▸ Description of the task
Beginning at the line that includes "Where should I click to: Clear", return each line exactly through the end of the listing, and no line before it.

※

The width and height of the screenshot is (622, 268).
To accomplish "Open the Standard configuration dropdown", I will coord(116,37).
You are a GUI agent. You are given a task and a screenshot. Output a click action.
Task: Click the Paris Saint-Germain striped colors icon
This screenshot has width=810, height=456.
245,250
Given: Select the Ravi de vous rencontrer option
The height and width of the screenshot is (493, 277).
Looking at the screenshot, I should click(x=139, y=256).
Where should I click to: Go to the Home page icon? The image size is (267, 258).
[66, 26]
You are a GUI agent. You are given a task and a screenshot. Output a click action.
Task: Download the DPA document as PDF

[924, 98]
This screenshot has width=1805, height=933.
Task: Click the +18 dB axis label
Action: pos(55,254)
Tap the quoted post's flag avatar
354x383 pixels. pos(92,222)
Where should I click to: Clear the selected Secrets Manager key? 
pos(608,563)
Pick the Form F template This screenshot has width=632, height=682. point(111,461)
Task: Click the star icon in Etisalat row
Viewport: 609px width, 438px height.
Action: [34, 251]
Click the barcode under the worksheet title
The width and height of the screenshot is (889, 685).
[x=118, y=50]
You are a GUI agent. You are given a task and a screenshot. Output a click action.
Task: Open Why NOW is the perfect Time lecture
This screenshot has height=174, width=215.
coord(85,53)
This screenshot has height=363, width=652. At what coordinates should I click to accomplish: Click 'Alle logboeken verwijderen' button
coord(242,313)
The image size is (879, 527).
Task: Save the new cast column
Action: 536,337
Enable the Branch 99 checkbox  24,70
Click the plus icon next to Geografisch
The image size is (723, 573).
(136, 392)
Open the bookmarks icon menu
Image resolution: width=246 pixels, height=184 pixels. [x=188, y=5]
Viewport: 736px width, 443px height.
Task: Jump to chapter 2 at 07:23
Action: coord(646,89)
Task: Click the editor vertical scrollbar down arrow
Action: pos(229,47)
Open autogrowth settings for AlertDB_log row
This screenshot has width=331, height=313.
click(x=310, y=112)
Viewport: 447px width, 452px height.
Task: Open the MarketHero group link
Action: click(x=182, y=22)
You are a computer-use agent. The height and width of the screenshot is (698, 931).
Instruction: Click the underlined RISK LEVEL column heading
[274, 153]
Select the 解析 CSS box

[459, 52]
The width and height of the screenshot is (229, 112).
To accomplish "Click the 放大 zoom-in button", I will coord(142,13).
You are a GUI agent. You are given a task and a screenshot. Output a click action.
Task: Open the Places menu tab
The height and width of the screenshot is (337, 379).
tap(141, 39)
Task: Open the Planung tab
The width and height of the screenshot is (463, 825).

※

▸ Result for this task
Where should I click to: Clear the selected Secrets Manager key? 
pos(608,563)
Pick the Form F template This screenshot has width=632, height=682. point(111,461)
Task: Click the star icon in Etisalat row
Viewport: 609px width, 438px height.
Action: [34, 251]
Click the barcode under the worksheet title
The width and height of the screenshot is (889, 685).
[x=118, y=50]
You are a GUI agent. You are given a task and a screenshot. Output a click action.
Task: Open Why NOW is the perfect Time lecture
This screenshot has height=174, width=215.
coord(85,53)
This screenshot has height=363, width=652. At what coordinates should I click to accomplish: Click 'Alle logboeken verwijderen' button
coord(242,313)
The image size is (879, 527).
Task: Save the new cast column
Action: 536,337
Enable the Branch 99 checkbox  24,70
Click the plus icon next to Geografisch
The image size is (723, 573).
(136, 392)
Open the bookmarks icon menu
Image resolution: width=246 pixels, height=184 pixels. [x=188, y=5]
Viewport: 736px width, 443px height.
Task: Jump to chapter 2 at 07:23
Action: coord(646,89)
Task: Click the editor vertical scrollbar down arrow
Action: pos(229,47)
Open autogrowth settings for AlertDB_log row
This screenshot has width=331, height=313.
click(x=310, y=112)
Viewport: 447px width, 452px height.
Task: Open the MarketHero group link
Action: click(x=182, y=22)
You are a computer-use agent. The height and width of the screenshot is (698, 931).
Instruction: Click the underlined RISK LEVEL column heading
[274, 153]
Select the 解析 CSS box

[459, 52]
The width and height of the screenshot is (229, 112).
To accomplish "Click the 放大 zoom-in button", I will coord(142,13).
You are a GUI agent. You are given a task and a screenshot. Output a click action.
Task: Open the Places menu tab
The height and width of the screenshot is (337, 379).
tap(141, 39)
Task: Open the Planung tab
The width and height of the screenshot is (463, 825).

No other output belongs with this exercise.